*Problem requirements*.
Copy each of the records below line for line, changing nothing.

*Information shown*.
^^^^
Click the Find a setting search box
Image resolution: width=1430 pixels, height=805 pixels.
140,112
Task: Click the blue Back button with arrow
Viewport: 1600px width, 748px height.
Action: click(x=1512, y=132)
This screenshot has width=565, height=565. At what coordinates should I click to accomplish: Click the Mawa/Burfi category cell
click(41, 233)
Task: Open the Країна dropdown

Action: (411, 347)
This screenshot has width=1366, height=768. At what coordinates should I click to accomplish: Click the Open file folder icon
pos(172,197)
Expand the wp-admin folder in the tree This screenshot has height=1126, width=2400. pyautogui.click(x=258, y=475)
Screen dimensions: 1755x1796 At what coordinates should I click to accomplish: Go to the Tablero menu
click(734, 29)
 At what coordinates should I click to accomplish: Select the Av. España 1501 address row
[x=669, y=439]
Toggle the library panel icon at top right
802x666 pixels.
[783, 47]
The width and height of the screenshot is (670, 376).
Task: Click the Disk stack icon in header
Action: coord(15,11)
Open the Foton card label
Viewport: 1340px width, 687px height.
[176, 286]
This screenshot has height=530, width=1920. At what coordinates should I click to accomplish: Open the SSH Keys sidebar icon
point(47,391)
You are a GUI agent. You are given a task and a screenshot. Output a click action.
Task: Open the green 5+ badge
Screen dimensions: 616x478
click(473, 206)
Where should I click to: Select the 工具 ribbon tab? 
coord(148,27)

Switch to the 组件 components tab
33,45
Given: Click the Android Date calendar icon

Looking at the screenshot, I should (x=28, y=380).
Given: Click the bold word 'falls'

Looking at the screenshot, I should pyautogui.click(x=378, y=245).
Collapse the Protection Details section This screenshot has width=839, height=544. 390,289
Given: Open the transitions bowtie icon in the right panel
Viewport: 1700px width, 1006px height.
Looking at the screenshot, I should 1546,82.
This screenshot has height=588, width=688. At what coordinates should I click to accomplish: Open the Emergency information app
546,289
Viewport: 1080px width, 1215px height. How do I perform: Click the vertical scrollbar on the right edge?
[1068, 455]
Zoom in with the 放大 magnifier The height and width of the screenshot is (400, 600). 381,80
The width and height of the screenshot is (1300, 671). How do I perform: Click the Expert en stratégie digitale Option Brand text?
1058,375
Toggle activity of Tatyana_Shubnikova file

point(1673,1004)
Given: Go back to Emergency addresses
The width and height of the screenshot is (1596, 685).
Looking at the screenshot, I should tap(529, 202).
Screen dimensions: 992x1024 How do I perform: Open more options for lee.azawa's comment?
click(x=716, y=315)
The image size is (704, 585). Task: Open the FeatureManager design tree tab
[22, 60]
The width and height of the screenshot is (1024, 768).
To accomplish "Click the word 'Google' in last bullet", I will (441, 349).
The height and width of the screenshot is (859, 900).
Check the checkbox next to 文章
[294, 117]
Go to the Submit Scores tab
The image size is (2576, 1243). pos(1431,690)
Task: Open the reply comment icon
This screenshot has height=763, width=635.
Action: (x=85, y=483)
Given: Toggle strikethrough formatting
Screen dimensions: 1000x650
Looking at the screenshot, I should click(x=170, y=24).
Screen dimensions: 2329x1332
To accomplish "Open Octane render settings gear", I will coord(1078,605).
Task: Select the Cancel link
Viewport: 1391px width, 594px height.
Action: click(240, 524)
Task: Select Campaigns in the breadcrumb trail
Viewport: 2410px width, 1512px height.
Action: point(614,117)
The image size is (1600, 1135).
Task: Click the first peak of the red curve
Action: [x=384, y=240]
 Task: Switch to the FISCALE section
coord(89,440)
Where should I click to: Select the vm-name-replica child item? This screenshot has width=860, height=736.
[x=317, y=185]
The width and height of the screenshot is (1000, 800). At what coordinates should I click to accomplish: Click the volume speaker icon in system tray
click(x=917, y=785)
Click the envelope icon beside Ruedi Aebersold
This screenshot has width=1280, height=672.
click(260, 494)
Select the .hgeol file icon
^^^^
*Expected output*.
Click the Find a setting search box
Image resolution: width=1430 pixels, height=805 pixels.
140,112
Task: Click the blue Back button with arrow
Viewport: 1600px width, 748px height.
Action: click(x=1512, y=132)
This screenshot has width=565, height=565. At what coordinates should I click to accomplish: Click the Mawa/Burfi category cell
click(41, 233)
Task: Open the Країна dropdown

Action: (411, 347)
This screenshot has width=1366, height=768. At what coordinates should I click to accomplish: Click the Open file folder icon
pos(172,197)
Expand the wp-admin folder in the tree This screenshot has height=1126, width=2400. pyautogui.click(x=258, y=475)
Screen dimensions: 1755x1796 At what coordinates should I click to accomplish: Go to the Tablero menu
click(734, 29)
 At what coordinates should I click to accomplish: Select the Av. España 1501 address row
[x=669, y=439]
Toggle the library panel icon at top right
802x666 pixels.
[783, 47]
The width and height of the screenshot is (670, 376).
Task: Click the Disk stack icon in header
Action: coord(15,11)
Open the Foton card label
Viewport: 1340px width, 687px height.
[176, 286]
This screenshot has height=530, width=1920. At what coordinates should I click to accomplish: Open the SSH Keys sidebar icon
point(47,391)
You are a GUI agent. You are given a task and a screenshot. Output a click action.
Task: Open the green 5+ badge
Screen dimensions: 616x478
click(473, 206)
Where should I click to: Select the 工具 ribbon tab? 
coord(148,27)

Switch to the 组件 components tab
33,45
Given: Click the Android Date calendar icon

Looking at the screenshot, I should (x=28, y=380).
Given: Click the bold word 'falls'

Looking at the screenshot, I should pyautogui.click(x=378, y=245).
Collapse the Protection Details section This screenshot has width=839, height=544. 390,289
Given: Open the transitions bowtie icon in the right panel
Viewport: 1700px width, 1006px height.
Looking at the screenshot, I should 1546,82.
This screenshot has height=588, width=688. At what coordinates should I click to accomplish: Open the Emergency information app
546,289
Viewport: 1080px width, 1215px height. How do I perform: Click the vertical scrollbar on the right edge?
[1068, 455]
Zoom in with the 放大 magnifier The height and width of the screenshot is (400, 600). 381,80
The width and height of the screenshot is (1300, 671). How do I perform: Click the Expert en stratégie digitale Option Brand text?
1058,375
Toggle activity of Tatyana_Shubnikova file

point(1673,1004)
Given: Go back to Emergency addresses
The width and height of the screenshot is (1596, 685).
Looking at the screenshot, I should tap(529, 202).
Screen dimensions: 992x1024 How do I perform: Open more options for lee.azawa's comment?
click(x=716, y=315)
The image size is (704, 585). Task: Open the FeatureManager design tree tab
[22, 60]
The width and height of the screenshot is (1024, 768).
To accomplish "Click the word 'Google' in last bullet", I will (441, 349).
The height and width of the screenshot is (859, 900).
Check the checkbox next to 文章
[294, 117]
Go to the Submit Scores tab
The image size is (2576, 1243). pos(1431,690)
Task: Open the reply comment icon
This screenshot has height=763, width=635.
Action: (x=85, y=483)
Given: Toggle strikethrough formatting
Screen dimensions: 1000x650
Looking at the screenshot, I should click(x=170, y=24).
Screen dimensions: 2329x1332
To accomplish "Open Octane render settings gear", I will coord(1078,605).
Task: Select the Cancel link
Viewport: 1391px width, 594px height.
Action: click(240, 524)
Task: Select Campaigns in the breadcrumb trail
Viewport: 2410px width, 1512px height.
Action: point(614,117)
The image size is (1600, 1135).
Task: Click the first peak of the red curve
Action: [x=384, y=240]
 Task: Switch to the FISCALE section
coord(89,440)
Where should I click to: Select the vm-name-replica child item? This screenshot has width=860, height=736.
[x=317, y=185]
The width and height of the screenshot is (1000, 800). At what coordinates should I click to accomplish: Click the volume speaker icon in system tray
click(x=917, y=785)
Click the envelope icon beside Ruedi Aebersold
This screenshot has width=1280, height=672.
click(260, 494)
Select the .hgeol file icon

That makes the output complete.